Appendix B - Reliability of the Estimates

Monday, July 2, 2012

The estimates in this publication may differ from the actual, unknown population values. Statisticians define this difference as the total error of the estimate. When describing the accuracy of survey results, it is convenient to discuss total error as the sum of sampling error and nonsampling error. Sampling error is the average difference between the estimate and the result that would be obtained from a complete enumeration of the sampling frame conducted under the same survey conditions. Nonsampling error encompasses all other factors that contribute to the total error of a sample survey estimate.

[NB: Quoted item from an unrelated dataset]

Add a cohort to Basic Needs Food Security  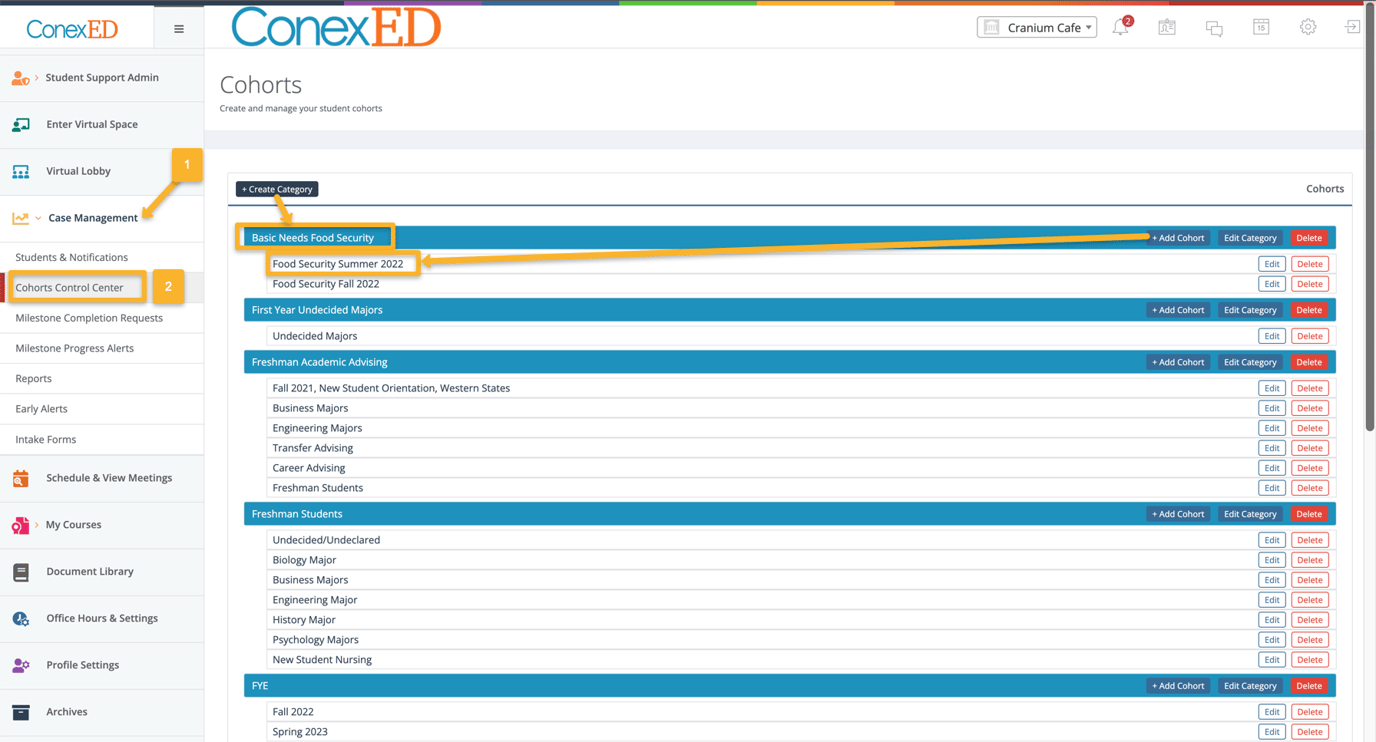[1177, 237]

The sampling error of the estimates in this publication can be estimated from the selected sample because the sample was selected using probability sampling. Common measures related to sampling error are the sampling variance, the standard error, and the coefficient of variation (CV). The sampling variance is the squared difference, averaged over all possible samples of the same size and design, between the estimator and its average value. The standard error is the square root of the sampling variance. The CV expresses the standard error as a percentage of the estimate to which it refers. This publication presents these measures in Appendix B.

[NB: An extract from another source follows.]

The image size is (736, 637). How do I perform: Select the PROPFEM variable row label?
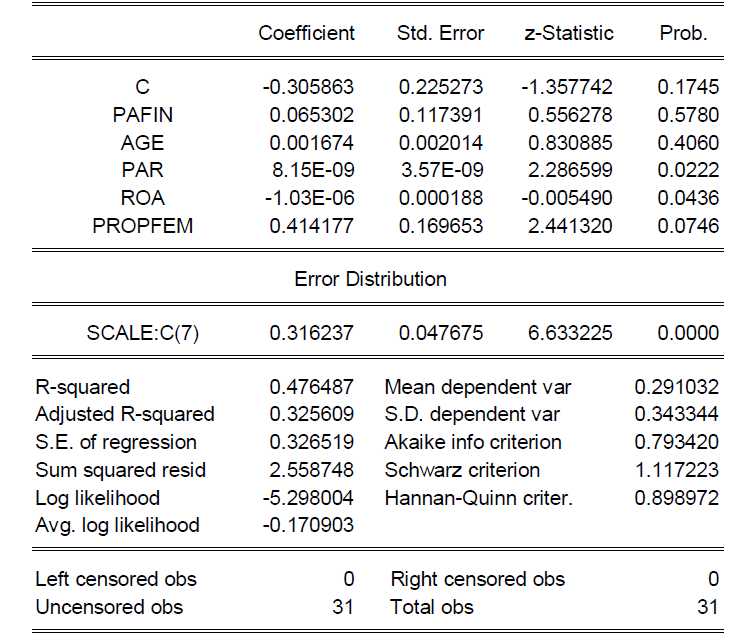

Nonsampling errors are difficult to measure and can be introduced through inadequacies in the questionnaire, nonresponse, inaccurate reporting by respondents, errors in the application of survey procedures, incorrect recording of answers, and errors in data entry and processing. No measures of nonsampling error are presented in this publication, however, every effort is made to minimize their effect on the estimates. Data users should take into account both the measures of sampling error and the potential effects of nonsampling error when using these estimates.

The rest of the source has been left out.